Chapter One
It was Thursday morning,and I needed to hit the road to pick up the mail for the gods.
Usually I liked getting out of town. Not today.
“Is it me?” I asked the dragon pig, who was curled up on my bedroom floor. The hoard of clean socks it had gathered over the last few weeks—none of them belonging to me or my boyfriend, Ryder Bailey—stuck out from under it. The dragon pig grunted without opening its eyes.
I pulled a shirt over my tank top—early October meant layers—stuck my badge on my pocket, and nudged the little pink critter with the toe of my boot.
“Hey, are you listening?”
It rolled, four stubby legs in the air, round belly exposed, ears flopping back. Those button eyes glittered with a warning flash of fire.
“It’s not just my imagination, right?” I lifted the box of aluminum foil off my dresser and waved it in the air. The dragon pig’s gaze sharpened. It scrambled up to sit, curly tail wagging.

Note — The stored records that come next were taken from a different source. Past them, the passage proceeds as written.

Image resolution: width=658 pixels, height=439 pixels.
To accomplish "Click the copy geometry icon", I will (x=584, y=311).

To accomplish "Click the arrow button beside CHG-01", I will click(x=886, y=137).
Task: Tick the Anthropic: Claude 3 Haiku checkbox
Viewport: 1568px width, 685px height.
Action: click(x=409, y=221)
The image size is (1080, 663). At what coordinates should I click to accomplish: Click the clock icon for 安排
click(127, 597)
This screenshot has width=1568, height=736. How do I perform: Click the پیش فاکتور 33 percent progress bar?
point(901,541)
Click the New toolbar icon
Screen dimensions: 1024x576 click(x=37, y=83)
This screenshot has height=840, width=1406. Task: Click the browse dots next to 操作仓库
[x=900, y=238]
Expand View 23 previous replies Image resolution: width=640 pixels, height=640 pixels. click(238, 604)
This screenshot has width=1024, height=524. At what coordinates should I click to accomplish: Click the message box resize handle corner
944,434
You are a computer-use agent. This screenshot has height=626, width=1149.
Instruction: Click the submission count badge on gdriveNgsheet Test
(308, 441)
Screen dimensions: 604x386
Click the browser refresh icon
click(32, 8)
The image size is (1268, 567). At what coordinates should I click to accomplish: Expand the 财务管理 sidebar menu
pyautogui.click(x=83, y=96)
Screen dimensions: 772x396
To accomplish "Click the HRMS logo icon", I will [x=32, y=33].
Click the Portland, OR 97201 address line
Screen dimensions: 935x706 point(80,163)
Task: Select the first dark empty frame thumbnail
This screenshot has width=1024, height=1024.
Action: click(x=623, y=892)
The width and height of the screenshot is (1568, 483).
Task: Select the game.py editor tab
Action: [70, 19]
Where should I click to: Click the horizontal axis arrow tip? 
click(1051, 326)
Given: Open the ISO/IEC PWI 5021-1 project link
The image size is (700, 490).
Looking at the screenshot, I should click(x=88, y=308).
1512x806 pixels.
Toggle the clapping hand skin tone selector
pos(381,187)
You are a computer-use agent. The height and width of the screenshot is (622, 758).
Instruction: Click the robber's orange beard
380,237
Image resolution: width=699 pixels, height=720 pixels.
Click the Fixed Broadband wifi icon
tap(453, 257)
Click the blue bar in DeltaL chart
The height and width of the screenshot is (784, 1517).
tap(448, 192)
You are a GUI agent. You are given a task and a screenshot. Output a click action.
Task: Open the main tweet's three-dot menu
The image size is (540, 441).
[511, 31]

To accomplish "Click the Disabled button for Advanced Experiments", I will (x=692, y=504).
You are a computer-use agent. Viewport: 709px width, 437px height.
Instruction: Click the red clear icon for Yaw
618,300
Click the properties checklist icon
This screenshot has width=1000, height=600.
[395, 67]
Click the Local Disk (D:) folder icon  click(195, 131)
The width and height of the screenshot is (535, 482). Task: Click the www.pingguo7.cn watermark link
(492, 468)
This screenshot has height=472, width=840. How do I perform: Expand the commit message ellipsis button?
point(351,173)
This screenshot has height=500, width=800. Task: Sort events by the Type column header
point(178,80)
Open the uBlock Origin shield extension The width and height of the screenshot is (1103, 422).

“You see it too, right? Ryder dashing out of the house every day as fast as he can?” I ripped off a length of foil and wadded it into a little ball. The dragon pig tracked my every move, eyes on the prize.
“Out of the house early every morning, home late every night. He’s avoiding me.” I paused. I knew what that sounded like. It sounded like he was hiding something.
I could feel it. Something between us was about to change. I groaned. “I don’t want to fight,” I said. “I don’t want this, any of this, to change.”
To end.
I blew out a breath and stared at the ceiling for a few seconds.
“He’s hiding something,” I said to the ceiling.
Maybe I was overreacting. Ryder hadn’t told me he wanted to break up. He hadn’t picked a fight, hadn’t said he needed a change. What I needed was to talk to him. Really talk to him.
Find out if we’d taken a wrong turn, and if we could backtrack and make it right again. We were new at the relationship thing. It was okay if we made mistakes.
But today I had to pick up god mail, then there was the High Tea Tide event Bertie was throwing on Saturday.
“We could take the weekend and just talk. That would work right?”
The dragon pig grunted. It was standing now, little mouth open in a happy smile, and I choked on a laugh.
“Well, I can see I’m loved for my aluminum foil treats. Flame on.” I tossed the ball in the air, and the dragon pig waited until it fell off the apex. Then it blew a short, white-hot burst of flame, frying the metal to a black marshmallow crinkle.
The dragon pig caught the ball and crunched it with happy grunts.
I ripped off another strip. Wadded. “One more, then we’ll get mail.”
The dragon pig hopped up on its back legs, flamed the tinfoil ball, and snapped it out of the air with a happy little growl.
I grabbed my holster, keys, and a rubber band so I could pull my hair back in a pony, then headed down the stairs, the dragon pig on my heels.
Ryder was already at the kitchen island, his plate empty except for crumbs, his travel mug and thermos staged on the counter.
It still hit me in unexpected moments. How much I loved having him in my mornings, my days, my life. How his hair, dark with layers of copper and gold felt between my fingers when we were curled up together on the couch. How his mossy eyes went soft when we kissed, how that wicked smile of his popped dimples in his cheeks.
I’d watched him grow up from a boy to a man.
I’d loved him every step of the way.
There was going to be no breaking up with him if I could help it.
I inhaled, exhaled, and put on a smile.